Le echó un vistazo cuando estaba haciendo su berrinche por la leche y se fue a buscar a Cyrus Shaw —compartió Dwayne.
Owen jadeó.
—¡El abogado de divorcios en la base!
El centro de información pasó la mitad del día compartiendo nombres de los expertos en la base en diferentes campos y dónde se podían encontrar.
Cyrus Shaw no necesitaba presentación, era uno de los abogados de divorcio más famosos de la ciudad.
Hades había traído al hombre a la base para manejar divorcios, separaciones y asuntos de custodia de niños.
Si lo que Dwayne estaba diciendo era cierto, pronto tendrían su primer divorcio en la base.

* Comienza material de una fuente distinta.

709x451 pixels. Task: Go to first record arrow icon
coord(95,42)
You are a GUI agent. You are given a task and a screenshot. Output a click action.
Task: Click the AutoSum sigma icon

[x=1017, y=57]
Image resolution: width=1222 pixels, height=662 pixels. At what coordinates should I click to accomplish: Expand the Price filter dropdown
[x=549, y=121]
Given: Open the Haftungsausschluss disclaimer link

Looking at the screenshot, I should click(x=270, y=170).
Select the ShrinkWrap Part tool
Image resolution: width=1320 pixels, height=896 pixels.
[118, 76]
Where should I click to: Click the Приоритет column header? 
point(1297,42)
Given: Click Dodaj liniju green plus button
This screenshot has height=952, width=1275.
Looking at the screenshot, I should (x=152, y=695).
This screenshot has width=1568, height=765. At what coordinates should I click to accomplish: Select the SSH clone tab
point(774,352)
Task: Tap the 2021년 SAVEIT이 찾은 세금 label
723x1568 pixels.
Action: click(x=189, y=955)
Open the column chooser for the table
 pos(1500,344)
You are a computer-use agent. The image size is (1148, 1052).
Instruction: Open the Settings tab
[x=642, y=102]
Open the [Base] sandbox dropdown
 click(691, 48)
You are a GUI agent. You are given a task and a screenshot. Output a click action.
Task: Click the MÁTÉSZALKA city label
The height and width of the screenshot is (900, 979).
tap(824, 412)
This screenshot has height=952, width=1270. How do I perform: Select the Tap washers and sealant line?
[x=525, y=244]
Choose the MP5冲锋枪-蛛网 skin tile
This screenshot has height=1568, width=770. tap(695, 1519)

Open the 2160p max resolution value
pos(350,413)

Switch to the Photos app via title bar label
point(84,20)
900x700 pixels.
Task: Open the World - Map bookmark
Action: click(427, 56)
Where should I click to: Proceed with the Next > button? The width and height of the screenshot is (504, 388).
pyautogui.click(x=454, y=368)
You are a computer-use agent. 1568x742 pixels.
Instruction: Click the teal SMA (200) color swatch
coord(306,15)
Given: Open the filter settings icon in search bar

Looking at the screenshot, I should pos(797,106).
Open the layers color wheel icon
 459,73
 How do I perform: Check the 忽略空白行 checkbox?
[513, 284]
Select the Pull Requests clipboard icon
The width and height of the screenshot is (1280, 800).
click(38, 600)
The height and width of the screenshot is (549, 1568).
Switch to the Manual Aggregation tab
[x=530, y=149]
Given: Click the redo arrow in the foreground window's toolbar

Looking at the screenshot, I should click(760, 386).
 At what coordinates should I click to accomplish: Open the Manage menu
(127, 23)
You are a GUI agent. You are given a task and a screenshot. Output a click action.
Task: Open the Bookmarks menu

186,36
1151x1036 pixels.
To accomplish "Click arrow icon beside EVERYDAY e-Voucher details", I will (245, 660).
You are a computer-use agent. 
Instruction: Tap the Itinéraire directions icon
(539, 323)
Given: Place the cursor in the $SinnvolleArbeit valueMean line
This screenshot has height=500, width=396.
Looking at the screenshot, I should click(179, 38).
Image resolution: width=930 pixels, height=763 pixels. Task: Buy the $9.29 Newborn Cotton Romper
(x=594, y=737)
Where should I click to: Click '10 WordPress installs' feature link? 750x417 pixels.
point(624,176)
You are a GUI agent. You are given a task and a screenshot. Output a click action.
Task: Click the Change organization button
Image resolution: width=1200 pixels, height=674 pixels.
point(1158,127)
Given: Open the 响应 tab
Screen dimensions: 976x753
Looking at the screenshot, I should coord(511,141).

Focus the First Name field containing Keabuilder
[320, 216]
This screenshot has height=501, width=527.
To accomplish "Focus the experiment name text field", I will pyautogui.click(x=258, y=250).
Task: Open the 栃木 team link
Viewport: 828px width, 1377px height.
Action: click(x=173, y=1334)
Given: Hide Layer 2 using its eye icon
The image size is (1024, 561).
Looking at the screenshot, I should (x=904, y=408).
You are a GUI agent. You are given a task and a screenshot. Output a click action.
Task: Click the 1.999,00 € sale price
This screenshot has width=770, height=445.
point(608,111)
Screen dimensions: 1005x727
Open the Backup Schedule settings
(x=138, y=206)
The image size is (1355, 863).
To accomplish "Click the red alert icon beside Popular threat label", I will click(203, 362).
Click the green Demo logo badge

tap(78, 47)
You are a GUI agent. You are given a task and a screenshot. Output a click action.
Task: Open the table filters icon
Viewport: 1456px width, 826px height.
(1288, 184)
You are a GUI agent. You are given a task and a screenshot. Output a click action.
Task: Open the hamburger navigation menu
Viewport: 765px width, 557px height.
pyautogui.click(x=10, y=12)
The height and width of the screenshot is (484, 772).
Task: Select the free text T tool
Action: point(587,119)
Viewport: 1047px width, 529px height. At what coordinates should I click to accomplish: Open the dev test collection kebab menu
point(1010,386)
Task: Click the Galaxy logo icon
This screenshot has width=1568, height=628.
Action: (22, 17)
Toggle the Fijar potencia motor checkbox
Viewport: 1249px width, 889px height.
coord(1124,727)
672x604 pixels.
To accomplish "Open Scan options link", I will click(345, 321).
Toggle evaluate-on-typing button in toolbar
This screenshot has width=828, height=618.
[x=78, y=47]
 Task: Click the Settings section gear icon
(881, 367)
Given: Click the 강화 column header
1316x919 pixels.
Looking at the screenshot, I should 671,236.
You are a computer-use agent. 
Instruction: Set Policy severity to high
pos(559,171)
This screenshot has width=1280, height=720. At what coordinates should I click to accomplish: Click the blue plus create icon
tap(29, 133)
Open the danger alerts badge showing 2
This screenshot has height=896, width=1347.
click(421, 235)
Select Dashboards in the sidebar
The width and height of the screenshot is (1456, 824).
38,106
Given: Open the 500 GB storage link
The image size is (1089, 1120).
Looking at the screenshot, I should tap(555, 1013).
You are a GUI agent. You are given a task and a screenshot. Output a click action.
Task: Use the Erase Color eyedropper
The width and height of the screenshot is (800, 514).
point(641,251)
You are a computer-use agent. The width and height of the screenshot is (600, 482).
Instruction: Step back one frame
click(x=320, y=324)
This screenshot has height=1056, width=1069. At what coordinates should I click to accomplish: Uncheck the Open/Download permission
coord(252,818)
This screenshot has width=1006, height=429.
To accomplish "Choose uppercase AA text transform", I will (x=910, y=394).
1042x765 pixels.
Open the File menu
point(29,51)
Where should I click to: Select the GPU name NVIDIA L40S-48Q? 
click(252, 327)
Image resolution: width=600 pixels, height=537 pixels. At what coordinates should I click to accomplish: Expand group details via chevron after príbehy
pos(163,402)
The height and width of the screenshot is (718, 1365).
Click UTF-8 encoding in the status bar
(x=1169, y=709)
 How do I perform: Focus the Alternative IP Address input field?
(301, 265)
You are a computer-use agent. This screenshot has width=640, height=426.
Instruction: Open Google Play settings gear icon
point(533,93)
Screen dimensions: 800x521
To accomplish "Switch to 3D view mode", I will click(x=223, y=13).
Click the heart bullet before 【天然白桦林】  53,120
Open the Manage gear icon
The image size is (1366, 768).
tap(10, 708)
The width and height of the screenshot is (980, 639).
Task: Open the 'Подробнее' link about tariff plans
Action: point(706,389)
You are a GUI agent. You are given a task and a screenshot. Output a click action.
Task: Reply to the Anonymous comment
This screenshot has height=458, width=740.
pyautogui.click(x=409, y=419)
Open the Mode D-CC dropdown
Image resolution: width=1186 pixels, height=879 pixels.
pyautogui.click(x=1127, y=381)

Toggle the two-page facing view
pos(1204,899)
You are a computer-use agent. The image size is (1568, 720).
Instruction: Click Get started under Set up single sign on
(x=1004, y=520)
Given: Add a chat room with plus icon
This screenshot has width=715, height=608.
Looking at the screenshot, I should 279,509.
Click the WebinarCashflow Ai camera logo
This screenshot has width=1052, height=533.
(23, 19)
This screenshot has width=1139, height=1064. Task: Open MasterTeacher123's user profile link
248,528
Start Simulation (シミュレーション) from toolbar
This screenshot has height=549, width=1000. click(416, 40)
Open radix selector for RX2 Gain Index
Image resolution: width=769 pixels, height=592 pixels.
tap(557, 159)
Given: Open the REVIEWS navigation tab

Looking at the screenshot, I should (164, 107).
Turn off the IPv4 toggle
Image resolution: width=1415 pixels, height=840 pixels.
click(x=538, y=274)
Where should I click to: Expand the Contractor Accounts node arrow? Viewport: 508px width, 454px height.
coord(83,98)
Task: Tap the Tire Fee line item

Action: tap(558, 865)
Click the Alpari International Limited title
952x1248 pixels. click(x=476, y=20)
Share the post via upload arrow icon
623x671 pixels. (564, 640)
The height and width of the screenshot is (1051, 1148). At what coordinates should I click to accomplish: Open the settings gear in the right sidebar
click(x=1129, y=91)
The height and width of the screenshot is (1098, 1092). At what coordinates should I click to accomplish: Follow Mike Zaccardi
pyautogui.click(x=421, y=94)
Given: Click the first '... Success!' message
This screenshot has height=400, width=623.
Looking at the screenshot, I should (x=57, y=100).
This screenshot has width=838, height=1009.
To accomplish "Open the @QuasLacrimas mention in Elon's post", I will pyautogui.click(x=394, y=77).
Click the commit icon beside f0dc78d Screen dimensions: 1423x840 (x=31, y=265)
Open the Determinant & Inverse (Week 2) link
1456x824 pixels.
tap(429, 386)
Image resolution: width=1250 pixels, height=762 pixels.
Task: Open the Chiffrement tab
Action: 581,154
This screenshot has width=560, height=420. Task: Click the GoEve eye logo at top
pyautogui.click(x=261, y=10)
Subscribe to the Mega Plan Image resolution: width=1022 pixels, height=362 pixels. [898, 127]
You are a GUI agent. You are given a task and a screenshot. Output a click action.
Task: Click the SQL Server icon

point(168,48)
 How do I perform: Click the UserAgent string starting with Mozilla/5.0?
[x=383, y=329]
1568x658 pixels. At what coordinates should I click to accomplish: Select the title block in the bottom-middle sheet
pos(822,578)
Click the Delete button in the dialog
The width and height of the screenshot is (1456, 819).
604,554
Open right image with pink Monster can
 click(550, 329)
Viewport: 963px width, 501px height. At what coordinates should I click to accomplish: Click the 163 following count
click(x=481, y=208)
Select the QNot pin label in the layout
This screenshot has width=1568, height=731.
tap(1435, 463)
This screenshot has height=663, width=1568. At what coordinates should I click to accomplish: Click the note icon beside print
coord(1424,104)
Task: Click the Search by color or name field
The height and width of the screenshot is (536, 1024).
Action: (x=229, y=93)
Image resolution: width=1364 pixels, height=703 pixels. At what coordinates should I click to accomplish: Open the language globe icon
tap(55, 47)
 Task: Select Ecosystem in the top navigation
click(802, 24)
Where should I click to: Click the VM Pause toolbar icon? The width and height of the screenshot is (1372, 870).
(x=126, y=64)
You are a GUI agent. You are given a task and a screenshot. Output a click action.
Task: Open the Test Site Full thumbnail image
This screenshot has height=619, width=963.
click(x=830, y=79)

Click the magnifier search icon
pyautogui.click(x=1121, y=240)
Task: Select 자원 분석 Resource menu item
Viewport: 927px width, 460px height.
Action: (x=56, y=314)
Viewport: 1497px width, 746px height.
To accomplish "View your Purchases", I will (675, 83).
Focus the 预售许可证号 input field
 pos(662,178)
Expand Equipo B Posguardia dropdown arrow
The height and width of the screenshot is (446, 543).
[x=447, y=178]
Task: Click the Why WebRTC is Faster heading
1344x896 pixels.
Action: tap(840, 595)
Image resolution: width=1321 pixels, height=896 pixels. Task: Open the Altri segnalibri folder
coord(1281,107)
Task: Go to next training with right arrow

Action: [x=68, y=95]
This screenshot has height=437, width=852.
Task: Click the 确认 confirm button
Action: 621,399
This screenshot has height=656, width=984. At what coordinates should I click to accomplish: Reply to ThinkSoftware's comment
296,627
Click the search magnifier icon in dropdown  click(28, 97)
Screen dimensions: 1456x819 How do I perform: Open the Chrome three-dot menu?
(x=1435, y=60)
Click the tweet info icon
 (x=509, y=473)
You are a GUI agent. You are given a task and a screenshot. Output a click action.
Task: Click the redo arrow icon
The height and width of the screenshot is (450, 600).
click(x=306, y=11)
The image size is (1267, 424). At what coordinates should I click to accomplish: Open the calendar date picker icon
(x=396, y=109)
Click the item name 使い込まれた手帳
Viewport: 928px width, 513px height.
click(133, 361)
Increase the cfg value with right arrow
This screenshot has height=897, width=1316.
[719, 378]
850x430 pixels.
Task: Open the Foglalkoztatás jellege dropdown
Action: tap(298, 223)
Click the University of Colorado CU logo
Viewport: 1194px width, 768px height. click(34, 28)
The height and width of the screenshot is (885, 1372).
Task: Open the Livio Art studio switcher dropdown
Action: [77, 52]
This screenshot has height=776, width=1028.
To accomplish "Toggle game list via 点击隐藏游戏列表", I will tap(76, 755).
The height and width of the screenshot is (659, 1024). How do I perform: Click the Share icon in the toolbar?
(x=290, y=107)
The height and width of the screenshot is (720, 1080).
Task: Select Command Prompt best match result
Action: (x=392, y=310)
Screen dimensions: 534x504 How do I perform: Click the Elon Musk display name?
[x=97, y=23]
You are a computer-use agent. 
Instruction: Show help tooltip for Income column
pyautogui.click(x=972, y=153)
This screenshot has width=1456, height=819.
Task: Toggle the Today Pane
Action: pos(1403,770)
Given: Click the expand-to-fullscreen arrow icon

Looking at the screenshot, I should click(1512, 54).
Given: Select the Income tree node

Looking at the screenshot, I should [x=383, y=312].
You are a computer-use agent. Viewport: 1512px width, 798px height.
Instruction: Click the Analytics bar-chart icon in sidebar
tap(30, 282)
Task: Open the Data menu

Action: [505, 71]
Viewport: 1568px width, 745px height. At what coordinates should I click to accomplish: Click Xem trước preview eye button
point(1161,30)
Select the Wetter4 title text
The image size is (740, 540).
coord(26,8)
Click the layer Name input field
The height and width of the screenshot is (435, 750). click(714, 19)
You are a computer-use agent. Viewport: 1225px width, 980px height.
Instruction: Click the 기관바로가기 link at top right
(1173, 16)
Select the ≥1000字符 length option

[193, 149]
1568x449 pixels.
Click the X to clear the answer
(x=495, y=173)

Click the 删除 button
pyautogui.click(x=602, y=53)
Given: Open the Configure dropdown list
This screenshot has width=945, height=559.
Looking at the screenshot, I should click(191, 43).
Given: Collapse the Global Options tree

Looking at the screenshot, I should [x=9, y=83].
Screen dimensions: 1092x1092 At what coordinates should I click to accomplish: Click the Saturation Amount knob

Dwayne desenvolvió una caja de galletas de azúcar y las espolvoreo con un polvo blanco.
—Leche y galletas, sus cosas favoritas.
¿Debo preparar también el antídoto?
Hades asintió.
—Pero solo para ser usado después de que la echemos de la base y se la entreguemos a Jon.
Ya no será nuestro problema.
Alrededor de la 1:02 p.m., Sunshine presentó a los chicos y a Hades su perro robot terminado, al que Earl orgullosamente nombró Robo-perro.
Para celebrar la nueva adición a la familia, los sorprendió con pizza Infinita.
Por una vez, Ariel estaba tan sorprendido que se quedó sin palabras.
Solo tenía una pregunta.
¿Cómo era posible?
Su almuerzo estaba llegando a su fin cuando fueron interrumpidos.
Lisha vino a compartir dos cosas.
La voz de Helena Drew había desaparecido y su esposo estaba solicitando el divorcio.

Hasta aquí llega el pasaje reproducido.